If he learned anything in those years he played double agent in the Sound Gang, it was take what you want, when you want it, and damn the rest.

Right now he wanted Lavender. He wanted to devour the color with his lips, teeth, and mouth. He wanted to feast on Lavender. Breathe it, immerse himself so deep in Lavender that he wouldn't be able to tell up from down, in from out, right from wrong.

And he wanted it no-

Sasuke blinked as the object of his rampant fantasies was ripped out of his hold and pushed behind an infuriated tattooed bartender. It was then, as he slowly got to his feet, that Sasuke noticed how quiet the saloon was.

In a play of nonchalance, he bent down and retrieved his Stetson off the ground. Slapping it against his leg to knock of the accumulated dust and debris it had managed to gather off its short stint on the floor, Sasuke used the moment to glance around. He was currently on the end of some rather irate glances.

Even the skinny blonde singer was standing with her hands firmly on her nonexistent hips, glaring accusingly at him over the heads of the crowd. Most of the patrons had stayed at their tables, but nearly all of the Kitties and male employees of the establishment surrounded him.

"What is going on here?"

Came the deceptively casual drawl from behind. Sasuke turned.

The famous Madam was certainly everything rumor made her to be and more. She was garbed in a red slit gown that, though less revealing than her Kitties costumes, hugged her lush figure. Her hair was left to tumble down her shoulders in waves, making it look as though she just climbed out of a well-satisfied customers bed. And though time had creased her face with a network of soft lines, her eyes still held a youth and vitality not common with those living in hardship.

"Madam Kurenai!" The bartender stepped forward but was pulled up short at the Procuress' hand lifted in a halting wave.

"Now Kiba, let's let Mr.-" She trailed off looking at Sasuke expectantly, waiting on him to finish her sentence.

"Uchiha." Sasuke bit out between clenched teeth. His eyes narrowing as everyone let out a collective gasp. Only the Madam seemed unaffected by the discovery of an infamous Outlaw in her place of business. Though her ruby eyes did seem to grow harder as she lifted a brow.
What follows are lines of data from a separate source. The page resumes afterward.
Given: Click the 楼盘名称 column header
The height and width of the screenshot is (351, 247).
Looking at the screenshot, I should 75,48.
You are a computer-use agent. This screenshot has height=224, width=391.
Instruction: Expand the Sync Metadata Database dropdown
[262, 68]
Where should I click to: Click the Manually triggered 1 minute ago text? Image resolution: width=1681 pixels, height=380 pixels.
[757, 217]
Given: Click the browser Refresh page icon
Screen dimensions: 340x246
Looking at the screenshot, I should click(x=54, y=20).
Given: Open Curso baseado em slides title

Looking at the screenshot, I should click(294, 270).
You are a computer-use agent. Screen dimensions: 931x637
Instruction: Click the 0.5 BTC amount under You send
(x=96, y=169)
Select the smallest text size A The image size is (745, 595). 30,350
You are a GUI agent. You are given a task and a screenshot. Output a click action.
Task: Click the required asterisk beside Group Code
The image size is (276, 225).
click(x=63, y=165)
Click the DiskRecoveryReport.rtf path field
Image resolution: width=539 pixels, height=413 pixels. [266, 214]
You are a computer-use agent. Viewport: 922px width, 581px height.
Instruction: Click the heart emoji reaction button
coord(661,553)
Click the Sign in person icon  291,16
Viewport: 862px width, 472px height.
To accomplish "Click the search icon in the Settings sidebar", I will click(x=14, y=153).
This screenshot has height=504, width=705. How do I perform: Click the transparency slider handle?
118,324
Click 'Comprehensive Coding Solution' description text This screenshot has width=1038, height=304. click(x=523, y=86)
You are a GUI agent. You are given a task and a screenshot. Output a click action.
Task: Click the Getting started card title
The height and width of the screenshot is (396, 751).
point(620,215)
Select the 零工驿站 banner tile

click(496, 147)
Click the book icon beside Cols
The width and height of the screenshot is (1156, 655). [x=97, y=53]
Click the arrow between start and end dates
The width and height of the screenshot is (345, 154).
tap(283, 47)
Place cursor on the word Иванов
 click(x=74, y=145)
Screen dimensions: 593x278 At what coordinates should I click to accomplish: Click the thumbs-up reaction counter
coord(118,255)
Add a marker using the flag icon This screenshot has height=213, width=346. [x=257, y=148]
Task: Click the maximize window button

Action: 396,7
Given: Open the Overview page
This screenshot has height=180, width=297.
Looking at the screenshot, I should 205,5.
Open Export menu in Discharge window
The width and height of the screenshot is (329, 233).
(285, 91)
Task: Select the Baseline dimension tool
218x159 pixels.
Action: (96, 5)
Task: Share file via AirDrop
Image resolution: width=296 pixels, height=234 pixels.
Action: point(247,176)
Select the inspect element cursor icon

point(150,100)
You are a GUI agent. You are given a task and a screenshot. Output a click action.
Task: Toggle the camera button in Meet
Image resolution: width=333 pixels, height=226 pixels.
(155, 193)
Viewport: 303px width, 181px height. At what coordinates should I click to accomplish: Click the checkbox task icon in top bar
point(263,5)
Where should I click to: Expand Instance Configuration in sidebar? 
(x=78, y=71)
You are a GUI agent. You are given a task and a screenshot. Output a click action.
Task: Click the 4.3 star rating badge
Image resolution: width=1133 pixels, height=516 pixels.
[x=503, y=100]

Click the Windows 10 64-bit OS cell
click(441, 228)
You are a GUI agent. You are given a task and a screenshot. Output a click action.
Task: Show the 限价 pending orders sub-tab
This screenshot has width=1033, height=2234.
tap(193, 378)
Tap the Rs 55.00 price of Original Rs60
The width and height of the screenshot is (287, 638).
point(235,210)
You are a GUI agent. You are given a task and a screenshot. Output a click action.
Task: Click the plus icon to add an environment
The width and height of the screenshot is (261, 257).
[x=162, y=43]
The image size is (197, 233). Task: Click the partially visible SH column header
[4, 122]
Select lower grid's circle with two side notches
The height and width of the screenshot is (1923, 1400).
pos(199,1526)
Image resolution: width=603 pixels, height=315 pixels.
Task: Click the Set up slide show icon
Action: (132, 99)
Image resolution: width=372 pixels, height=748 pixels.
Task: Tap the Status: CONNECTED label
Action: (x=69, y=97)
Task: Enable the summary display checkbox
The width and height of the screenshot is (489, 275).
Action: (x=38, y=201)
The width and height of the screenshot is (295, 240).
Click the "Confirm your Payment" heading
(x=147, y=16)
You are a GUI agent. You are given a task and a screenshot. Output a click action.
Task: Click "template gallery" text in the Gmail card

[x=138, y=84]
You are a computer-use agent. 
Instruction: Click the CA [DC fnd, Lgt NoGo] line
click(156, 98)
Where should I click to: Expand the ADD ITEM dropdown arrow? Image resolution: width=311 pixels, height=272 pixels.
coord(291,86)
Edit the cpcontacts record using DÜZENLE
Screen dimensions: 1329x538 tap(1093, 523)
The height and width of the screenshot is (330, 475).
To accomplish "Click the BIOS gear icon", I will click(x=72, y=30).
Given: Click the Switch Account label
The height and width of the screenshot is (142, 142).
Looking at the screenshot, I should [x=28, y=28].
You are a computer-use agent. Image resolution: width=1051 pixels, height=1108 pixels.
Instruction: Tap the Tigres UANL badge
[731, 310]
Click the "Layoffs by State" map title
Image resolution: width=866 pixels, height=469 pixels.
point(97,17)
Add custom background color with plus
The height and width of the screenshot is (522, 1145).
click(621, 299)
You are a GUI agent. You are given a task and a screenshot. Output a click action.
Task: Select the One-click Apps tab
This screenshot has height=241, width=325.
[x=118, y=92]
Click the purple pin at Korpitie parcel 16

"Uchiha. I see." Kurenai looked him over as one would trying to decide the worth of furniture. Without taking her eyes off him she raised her voice to be heard over the dark whispers circulating the hall. "It seems we have a hero in our midst's! Sasuke Uchiha who single-handedly brought the snake Orochimaru to heel has decided to grace my Saloon with his presence."

She then turned her gaze to the weary faces clustering her hall. Her eyes bore into each and every customer and employee's face, demanding attention.

"You will treat him like the hero he is. When here, Uchiha will have free drinks and open beds. Is that clear?" Phrasing it as a question was moot. For when one entered Kurenai's Kat House, one adhered to her. The Sheriff may lay the law by day, but Kurenai and her Kitties kept the peace by night and with something far more dangerous than a gun.

_Speaking of Sheriff's…._

Sasuke cast a gaze out to the sea of faces finding his longtime friend's particular cheery countenance curiously missing.

Kurenai gave Shikamaru a nod, which the musician returned before extinguishing his cigarette on top of the piano. His fingers moved over the keys pounding out an upbeat ditty the blonde immediately jumped into, full voice. The girls behind her began their dance, kicking up skirts and flashing skin.

The patrons slowly went back to their drinks. The bartender went back to his position and the rest of the girls spread out, taking up residence in welcoming laps and open arms.

Sasuke searched the dispersing crowd for Lav-

"You may have your choice of girls here, no charge." Came the sultry voice of the Madam from over his shoulder. Kurenai stepped beside him, standing an inch or two shorter the he. "Any preferences? Ino," She gestured to the skinny singer just now stepping down from the stage, scooping up coins as she went, "Is a particular favorite."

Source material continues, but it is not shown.